Eliezer ben Isaac ha-Gadol was a German rabbi of the eleventh century. He was a pupil of his cousin R. Simon ha-Gadol of Mainz and of R. Gershom Me'or ha-Golah. David Conforte, relying on the statement in the tosefta to Shab. 54b, says that Eliezer ha-Gadol was the teacher of Rashi; but Rashi himself, in citing Eliezer, does not say so. In Rashi's quotation he is sometimes called Eliezer ha-Gadol and sometimes Eliezer Gaon, which induced Azulai to consider them as two separate persons.
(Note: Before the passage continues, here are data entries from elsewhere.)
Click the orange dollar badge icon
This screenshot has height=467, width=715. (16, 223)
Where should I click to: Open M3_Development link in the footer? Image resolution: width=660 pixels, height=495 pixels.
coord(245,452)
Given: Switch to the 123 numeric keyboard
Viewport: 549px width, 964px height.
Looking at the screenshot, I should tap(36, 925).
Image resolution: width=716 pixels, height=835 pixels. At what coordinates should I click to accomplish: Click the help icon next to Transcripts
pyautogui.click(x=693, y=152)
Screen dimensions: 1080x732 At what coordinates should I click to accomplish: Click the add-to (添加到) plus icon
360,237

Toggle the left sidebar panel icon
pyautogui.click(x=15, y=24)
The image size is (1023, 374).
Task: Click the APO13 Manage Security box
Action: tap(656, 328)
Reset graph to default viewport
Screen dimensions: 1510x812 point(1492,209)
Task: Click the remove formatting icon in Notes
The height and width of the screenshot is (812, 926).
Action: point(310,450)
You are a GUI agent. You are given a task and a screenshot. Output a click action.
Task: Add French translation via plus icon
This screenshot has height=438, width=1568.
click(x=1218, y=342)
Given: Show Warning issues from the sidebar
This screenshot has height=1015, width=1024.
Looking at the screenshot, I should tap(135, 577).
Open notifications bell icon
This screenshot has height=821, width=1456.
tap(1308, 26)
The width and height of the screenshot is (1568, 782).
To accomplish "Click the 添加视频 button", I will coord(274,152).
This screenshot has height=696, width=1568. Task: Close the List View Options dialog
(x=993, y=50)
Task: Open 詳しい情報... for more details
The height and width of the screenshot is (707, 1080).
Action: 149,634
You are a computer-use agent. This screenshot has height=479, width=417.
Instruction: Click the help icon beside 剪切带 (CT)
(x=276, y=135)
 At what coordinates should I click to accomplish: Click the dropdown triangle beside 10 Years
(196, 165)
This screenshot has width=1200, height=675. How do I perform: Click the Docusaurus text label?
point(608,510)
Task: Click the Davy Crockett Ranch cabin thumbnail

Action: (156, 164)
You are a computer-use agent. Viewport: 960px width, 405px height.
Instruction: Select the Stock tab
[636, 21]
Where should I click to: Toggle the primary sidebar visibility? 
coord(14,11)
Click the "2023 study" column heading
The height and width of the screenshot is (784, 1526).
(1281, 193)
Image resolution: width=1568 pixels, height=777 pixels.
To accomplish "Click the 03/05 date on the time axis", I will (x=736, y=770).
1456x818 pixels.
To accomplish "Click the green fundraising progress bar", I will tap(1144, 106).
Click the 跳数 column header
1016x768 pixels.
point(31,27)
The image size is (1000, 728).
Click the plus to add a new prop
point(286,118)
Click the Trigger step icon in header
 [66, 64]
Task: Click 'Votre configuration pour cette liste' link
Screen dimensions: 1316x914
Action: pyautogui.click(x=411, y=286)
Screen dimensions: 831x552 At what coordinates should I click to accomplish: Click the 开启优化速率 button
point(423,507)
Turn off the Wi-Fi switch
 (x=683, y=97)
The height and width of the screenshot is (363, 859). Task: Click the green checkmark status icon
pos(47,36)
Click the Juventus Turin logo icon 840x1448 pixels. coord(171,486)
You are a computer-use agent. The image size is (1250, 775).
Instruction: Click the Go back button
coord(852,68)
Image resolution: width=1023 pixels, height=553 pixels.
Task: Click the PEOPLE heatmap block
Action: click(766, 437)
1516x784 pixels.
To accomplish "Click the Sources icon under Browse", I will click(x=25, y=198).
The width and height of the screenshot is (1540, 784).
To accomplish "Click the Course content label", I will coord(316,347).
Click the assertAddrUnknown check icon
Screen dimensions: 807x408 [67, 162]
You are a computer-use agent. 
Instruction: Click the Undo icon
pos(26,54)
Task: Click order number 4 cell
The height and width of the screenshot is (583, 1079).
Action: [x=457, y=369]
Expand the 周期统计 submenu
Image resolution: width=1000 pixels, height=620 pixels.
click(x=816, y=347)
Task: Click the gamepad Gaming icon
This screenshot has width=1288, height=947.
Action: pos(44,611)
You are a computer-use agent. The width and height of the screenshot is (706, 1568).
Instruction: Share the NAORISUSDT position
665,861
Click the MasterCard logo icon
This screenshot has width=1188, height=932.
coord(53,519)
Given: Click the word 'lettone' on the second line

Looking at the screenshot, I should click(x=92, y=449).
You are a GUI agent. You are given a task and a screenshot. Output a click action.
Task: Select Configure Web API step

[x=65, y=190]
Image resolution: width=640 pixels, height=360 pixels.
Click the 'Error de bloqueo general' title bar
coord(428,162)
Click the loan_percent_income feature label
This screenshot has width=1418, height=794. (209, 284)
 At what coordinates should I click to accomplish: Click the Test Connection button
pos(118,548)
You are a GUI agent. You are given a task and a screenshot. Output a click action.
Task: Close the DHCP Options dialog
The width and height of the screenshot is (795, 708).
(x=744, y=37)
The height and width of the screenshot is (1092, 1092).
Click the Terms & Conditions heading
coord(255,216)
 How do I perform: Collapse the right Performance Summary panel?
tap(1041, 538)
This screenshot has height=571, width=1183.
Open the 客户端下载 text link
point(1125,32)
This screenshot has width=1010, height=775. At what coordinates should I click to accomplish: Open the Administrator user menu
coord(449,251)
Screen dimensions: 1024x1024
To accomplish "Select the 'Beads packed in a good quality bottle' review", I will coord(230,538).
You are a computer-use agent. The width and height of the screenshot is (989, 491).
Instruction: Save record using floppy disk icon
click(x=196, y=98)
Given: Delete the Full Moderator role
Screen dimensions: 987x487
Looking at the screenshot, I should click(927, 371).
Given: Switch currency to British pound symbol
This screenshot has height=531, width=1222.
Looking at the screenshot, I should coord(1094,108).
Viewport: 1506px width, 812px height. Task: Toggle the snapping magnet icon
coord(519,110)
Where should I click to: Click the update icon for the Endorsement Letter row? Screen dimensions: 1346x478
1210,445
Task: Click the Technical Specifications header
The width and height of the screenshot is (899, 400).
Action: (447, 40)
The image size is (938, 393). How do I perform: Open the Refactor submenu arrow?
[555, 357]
According to a provenance of a sacred tradition—sometimes presumed to describe the transmission of early medieval Kabbalah from Babylon to Western Europe—with the provenance itself attributed to Eleazar of Worms (13th century), this ‘Eliezer the Great’ or Eliezer Ben Isaac ha-Gadol, of the early 11th century generation of Ashkenazi Hasidim, was an ancestral member of this lineage of teachers ,and a member of the Kalonymids: the Ba’al Shems or Masters of the Name in medieval Germany.

== Works ==

- According to Menahem di Lonsano Eliezer ha-Gadol was the author of the well-known Orḥot Ḥayyim or Ẓawwa'at R. Eliezer ha-Gadol, generally attributed to Eliezer b. Hyrcanus.
- As to the authorship of the seliḥah Elohai Basser 'Ammeka, recited in the service of Yom Kippur Katan and attributed to Eliezer by Michael, see Landshuth, 'Ammude ha-'Abodah, p. 20.

==Footnotes==

 Its bibliography:
- Chaim Azulai, Shem ha-Gedolim, i. 12a, ii., s.v.;
- Leopold Zunz, Z. G. pp. 47 et seq.;
- Jellinek, Adolf (1853). Bet ha-Midrasch. 3. Jerusalem, 27, 28 of the Preface;
- Fuenn, Samuel Joseph, Keneset Yisrael, p. 124;
- Moritz Steinschneider, Cat. Bodl. cols. 957-958;
- Julius Fürst, Bibl. Jud. i. 233.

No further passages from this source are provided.